§ **Document excerpt**
★ ★ ★

The near destruction of an entire population of fathead minnows during research on the effects of synthetic estrogen on aquatic life has prompted a scientist involved in the project to call for improved waste-water management systems.
“If people become aware that there are micro-pollutants in effluents along with other pharmaceuticals that may be impacting aquatic life, then it might get the message out that we need improved waste-water management,” said Karen Kidd, a professor of biology at the University of New Brunswick Saint John and Canada Research Chair in Chemical Contamination of Food Webs, in an interview on CBC Radio’s Quirks and Quarks.
Kidd and her colleagues introduced synthetic estrogen of the kind that’s found in the birth control pill and growth implants into one lake at the International Institute for Sustainable Development Experimental Lakes Area (IISD-ELA), a research facility in Northwestern Ontario that comprises 58 small lakes and their watersheds. Scientists were interested in seeing what effect the chemical had on the likes of the fathead minnow, lake trout and white suckerfish.

★ ★ ★

§ **Parts of the exercise**
A) In the article on synthetic estrogen and fathead minnows, what event led a scientist involved in the research to call for better waste-water management? Answer in one to three sentences.
B) Pick up the article on synthetic estrogen and fathead minnows after its final sentence and continue it.

★ ★ ★

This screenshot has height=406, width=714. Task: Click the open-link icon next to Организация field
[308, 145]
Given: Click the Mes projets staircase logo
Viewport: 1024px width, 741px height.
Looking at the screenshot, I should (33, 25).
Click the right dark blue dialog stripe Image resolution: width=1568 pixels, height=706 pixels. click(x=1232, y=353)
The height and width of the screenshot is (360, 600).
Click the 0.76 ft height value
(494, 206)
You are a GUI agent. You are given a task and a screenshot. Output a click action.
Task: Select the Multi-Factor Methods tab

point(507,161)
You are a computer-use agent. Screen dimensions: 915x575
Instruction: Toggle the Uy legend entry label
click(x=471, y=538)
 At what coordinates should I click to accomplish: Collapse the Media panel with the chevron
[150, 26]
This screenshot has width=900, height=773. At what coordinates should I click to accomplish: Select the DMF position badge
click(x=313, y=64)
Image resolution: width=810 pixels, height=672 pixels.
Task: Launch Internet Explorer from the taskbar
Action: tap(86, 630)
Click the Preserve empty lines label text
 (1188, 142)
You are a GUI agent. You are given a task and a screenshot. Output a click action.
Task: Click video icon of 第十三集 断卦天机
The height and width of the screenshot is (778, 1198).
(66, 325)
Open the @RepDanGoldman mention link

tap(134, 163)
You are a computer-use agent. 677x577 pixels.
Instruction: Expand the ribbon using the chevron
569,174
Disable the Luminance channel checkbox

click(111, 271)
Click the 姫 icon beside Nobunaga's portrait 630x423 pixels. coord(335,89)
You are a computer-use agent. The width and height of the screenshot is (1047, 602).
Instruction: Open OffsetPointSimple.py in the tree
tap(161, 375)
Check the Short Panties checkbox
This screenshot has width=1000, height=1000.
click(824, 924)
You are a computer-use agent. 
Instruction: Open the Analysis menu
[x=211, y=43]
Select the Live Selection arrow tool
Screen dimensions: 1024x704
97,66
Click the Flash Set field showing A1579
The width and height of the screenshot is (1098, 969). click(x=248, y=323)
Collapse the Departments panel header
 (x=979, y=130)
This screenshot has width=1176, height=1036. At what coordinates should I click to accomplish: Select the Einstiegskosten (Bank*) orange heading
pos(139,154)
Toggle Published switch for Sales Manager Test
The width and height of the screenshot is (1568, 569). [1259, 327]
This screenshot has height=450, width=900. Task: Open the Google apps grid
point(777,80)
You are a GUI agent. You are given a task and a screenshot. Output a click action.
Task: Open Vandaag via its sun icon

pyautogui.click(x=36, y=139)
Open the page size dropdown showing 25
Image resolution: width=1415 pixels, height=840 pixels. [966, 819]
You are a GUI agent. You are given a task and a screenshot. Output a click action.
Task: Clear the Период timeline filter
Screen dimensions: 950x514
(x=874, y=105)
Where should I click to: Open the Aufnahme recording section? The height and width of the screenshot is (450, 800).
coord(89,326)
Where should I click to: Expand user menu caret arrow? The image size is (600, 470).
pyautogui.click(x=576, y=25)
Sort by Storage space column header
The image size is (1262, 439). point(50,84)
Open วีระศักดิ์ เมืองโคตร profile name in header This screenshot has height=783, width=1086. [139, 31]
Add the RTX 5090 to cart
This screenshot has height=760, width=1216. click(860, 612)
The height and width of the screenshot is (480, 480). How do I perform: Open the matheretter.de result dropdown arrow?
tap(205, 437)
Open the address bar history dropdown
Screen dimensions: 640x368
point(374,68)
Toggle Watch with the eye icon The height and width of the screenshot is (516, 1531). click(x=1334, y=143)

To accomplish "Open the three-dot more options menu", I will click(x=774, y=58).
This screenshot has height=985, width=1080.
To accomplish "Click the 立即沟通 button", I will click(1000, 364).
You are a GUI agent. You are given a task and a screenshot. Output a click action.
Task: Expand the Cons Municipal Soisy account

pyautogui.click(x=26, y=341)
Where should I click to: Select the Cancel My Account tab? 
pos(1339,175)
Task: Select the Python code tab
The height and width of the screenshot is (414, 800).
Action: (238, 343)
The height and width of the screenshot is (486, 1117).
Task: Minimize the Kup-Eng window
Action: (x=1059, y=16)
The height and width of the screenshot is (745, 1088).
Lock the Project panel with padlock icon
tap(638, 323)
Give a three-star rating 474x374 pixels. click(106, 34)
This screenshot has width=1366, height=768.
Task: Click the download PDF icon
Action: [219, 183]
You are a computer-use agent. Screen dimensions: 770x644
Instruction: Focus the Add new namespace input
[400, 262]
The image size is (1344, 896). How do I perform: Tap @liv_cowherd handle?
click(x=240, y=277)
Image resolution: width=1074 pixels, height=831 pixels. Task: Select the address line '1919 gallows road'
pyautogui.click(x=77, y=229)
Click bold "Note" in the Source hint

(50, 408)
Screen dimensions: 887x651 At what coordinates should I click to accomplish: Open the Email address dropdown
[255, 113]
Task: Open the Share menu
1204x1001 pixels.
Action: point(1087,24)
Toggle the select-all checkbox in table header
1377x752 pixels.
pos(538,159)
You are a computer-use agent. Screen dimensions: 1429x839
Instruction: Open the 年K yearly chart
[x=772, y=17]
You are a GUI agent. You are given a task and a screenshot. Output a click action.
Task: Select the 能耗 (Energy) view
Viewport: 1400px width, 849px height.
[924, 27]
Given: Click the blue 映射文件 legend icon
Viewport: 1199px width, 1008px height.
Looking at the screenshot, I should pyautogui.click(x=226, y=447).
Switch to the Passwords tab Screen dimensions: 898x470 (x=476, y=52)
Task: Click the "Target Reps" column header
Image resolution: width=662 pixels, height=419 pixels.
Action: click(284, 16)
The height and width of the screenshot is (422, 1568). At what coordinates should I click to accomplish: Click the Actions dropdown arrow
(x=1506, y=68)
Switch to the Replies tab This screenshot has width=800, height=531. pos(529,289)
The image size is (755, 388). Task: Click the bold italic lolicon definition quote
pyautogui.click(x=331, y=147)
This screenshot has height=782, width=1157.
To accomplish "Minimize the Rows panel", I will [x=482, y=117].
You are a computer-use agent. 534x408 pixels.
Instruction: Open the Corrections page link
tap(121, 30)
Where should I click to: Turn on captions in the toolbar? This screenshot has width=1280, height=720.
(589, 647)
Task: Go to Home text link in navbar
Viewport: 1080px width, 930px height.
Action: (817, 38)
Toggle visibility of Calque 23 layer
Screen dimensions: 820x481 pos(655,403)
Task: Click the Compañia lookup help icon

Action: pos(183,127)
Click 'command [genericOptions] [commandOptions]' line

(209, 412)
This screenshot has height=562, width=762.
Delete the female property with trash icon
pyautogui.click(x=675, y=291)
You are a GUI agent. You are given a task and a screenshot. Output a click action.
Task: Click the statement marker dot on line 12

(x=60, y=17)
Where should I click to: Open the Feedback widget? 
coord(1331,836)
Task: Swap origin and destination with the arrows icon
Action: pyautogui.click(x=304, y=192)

★ ★ ★

§ **Written responses**
A) The call came after research on how synthetic estrogen affects aquatic life nearly destroyed an entire population of fathead minnows. Kidd hopes that public awareness of micro-pollutants and other pharmaceuticals in effluents that may harm aquatic life will spread the message that improved waste-water management is needed.

B)
The impact on the fathead minnow was notable.
In the interview, Kidd explained that male minnows had a “feminization response” to the estrogen exposure, which caused them to produce eggs and significantly decreased their number of sperm cells. In one year, the fathead minnow stopped reproducing altogether and the population decreased to one per cent of its original size. “We were surprised when the population collapsed shortly after the whole lake study started,” said Kidd in a statement.
The change disrupted the lake’s food chain. With the fathead minnow nearly gone, its top predator — the lake trout — struggled to maintain its numbers. Meanwhile, zooplankton and emerging insect populations increased in the absence of their top predator — the fathead minnow.
This is not an uncommon scenario in Canadian freshwater systems; pharmaceutical waste is an ongoing concern for municipal sewage treatment facilities, and there are several areas in Canada that have reported feminized male fish due to the release of untreated wastewater. In the interview, Kidd singled out Wascana Creek in Saskatchewan and the South Saskatchewan River in southern Alberta as examples.